PROVIDED RECORDS
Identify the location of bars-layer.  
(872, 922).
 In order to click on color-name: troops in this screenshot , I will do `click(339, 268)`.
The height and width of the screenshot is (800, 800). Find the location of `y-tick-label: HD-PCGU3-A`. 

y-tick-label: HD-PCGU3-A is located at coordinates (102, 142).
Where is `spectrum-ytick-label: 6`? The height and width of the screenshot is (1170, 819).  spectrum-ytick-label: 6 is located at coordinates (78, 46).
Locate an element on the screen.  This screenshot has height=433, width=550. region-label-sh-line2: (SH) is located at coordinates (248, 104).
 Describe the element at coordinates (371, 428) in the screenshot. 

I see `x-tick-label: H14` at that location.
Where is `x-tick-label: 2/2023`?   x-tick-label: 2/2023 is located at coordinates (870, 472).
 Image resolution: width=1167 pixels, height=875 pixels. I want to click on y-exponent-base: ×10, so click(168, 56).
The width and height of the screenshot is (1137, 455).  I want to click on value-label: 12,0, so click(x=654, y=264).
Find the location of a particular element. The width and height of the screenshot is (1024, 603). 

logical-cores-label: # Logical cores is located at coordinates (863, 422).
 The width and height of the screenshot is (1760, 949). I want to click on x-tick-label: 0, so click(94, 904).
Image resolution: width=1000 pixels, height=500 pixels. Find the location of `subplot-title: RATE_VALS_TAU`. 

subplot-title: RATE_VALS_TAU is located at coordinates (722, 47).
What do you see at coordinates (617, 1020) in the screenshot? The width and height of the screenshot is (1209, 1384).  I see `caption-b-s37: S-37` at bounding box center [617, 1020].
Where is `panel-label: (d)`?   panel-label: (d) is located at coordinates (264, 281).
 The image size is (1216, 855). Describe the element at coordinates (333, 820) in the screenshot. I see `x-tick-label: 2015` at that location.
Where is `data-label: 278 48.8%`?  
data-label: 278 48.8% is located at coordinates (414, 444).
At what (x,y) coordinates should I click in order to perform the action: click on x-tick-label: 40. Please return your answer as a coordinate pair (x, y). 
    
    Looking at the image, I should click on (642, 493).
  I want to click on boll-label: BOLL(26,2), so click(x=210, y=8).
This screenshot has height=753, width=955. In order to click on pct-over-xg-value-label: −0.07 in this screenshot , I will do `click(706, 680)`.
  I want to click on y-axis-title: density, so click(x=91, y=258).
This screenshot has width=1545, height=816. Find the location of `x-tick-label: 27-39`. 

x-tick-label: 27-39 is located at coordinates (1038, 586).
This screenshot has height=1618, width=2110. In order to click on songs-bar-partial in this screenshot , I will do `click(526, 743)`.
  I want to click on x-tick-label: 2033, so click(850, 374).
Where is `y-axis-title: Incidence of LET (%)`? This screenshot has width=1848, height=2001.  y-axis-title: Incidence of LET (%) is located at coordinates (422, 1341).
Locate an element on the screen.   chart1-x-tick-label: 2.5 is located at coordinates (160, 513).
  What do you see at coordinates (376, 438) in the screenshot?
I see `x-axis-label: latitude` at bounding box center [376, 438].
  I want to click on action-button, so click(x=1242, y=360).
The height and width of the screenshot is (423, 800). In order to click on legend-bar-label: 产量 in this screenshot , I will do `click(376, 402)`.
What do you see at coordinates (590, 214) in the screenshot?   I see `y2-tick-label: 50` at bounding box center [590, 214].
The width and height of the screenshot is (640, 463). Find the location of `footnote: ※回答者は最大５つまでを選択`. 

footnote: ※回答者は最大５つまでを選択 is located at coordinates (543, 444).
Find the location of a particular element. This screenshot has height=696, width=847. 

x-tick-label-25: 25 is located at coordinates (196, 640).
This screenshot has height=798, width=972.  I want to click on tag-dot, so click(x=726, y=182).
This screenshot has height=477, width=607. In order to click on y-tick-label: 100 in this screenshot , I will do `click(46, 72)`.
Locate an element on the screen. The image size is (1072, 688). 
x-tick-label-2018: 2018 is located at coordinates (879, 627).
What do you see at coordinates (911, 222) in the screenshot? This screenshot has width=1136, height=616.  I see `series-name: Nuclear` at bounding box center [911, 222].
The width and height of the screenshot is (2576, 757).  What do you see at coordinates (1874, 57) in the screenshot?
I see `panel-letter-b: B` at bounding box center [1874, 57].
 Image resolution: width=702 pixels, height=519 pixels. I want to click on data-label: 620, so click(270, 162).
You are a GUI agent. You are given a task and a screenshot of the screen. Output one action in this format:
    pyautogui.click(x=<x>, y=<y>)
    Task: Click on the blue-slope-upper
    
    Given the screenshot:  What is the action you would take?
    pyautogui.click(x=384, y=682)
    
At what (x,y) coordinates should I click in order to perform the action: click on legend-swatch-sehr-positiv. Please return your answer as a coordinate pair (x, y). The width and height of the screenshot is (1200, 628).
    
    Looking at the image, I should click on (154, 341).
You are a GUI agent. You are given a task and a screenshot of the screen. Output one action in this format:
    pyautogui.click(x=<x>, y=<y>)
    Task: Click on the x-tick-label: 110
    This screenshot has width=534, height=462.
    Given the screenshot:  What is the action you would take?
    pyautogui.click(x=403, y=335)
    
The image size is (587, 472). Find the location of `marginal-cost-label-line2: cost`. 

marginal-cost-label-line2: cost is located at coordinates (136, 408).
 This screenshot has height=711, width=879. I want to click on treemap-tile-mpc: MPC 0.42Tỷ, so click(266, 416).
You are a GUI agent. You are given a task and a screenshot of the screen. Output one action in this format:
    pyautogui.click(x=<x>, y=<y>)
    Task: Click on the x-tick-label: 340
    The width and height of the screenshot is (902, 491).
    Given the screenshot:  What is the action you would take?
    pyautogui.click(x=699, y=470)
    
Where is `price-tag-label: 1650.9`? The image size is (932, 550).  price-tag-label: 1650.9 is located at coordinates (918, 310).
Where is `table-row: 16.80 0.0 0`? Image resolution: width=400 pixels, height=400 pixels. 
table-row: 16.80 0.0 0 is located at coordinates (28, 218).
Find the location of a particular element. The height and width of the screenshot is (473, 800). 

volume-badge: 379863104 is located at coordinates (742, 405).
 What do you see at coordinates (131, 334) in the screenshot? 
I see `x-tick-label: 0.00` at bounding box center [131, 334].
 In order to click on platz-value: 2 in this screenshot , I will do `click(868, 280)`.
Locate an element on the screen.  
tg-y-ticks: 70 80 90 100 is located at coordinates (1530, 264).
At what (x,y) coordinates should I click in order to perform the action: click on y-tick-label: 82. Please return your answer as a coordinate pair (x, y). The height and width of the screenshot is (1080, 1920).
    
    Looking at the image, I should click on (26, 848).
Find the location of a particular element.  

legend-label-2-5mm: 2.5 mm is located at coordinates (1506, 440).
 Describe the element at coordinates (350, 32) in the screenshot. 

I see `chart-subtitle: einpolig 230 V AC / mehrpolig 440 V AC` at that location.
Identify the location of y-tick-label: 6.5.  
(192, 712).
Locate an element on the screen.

WORK INSTRUCTION
Recast the data from the line containing "The width and height of the screenshot is (1137, 455)." through the line containing "coordinates (422, 1341).", both included, as a numbered list with the blank lines omitted.

OUTPUT
1. The width and height of the screenshot is (1137, 455).  I want to click on value-label: 12,0, so click(x=654, y=264).
2. Find the location of a particular element. The width and height of the screenshot is (1024, 603). 
3. logical-cores-label: # Logical cores is located at coordinates (863, 422).
4.  The width and height of the screenshot is (1760, 949). I want to click on x-tick-label: 0, so click(94, 904).
5. Image resolution: width=1000 pixels, height=500 pixels. Find the location of `subplot-title: RATE_VALS_TAU`. 
6. subplot-title: RATE_VALS_TAU is located at coordinates (722, 47).
7. What do you see at coordinates (617, 1020) in the screenshot? The width and height of the screenshot is (1209, 1384).  I see `caption-b-s37: S-37` at bounding box center [617, 1020].
8. Where is `panel-label: (d)`?   panel-label: (d) is located at coordinates (264, 281).
9.  The image size is (1216, 855). Describe the element at coordinates (333, 820) in the screenshot. I see `x-tick-label: 2015` at that location.
10. Where is `data-label: 278 48.8%`?  
11. data-label: 278 48.8% is located at coordinates (414, 444).
12. At what (x,y) coordinates should I click in order to perform the action: click on x-tick-label: 40. Please return your answer as a coordinate pair (x, y). 
13.     Looking at the image, I should click on (642, 493).
14.   I want to click on boll-label: BOLL(26,2), so click(x=210, y=8).
15. This screenshot has height=753, width=955. In order to click on pct-over-xg-value-label: −0.07 in this screenshot , I will do `click(706, 680)`.
16.   I want to click on y-axis-title: density, so click(x=91, y=258).
17. This screenshot has width=1545, height=816. Find the location of `x-tick-label: 27-39`. 
18. x-tick-label: 27-39 is located at coordinates (1038, 586).
19. This screenshot has height=1618, width=2110. In order to click on songs-bar-partial in this screenshot , I will do `click(526, 743)`.
20.   I want to click on x-tick-label: 2033, so click(850, 374).
21. Where is `y-axis-title: Incidence of LET (%)`? This screenshot has width=1848, height=2001.  y-axis-title: Incidence of LET (%) is located at coordinates (422, 1341).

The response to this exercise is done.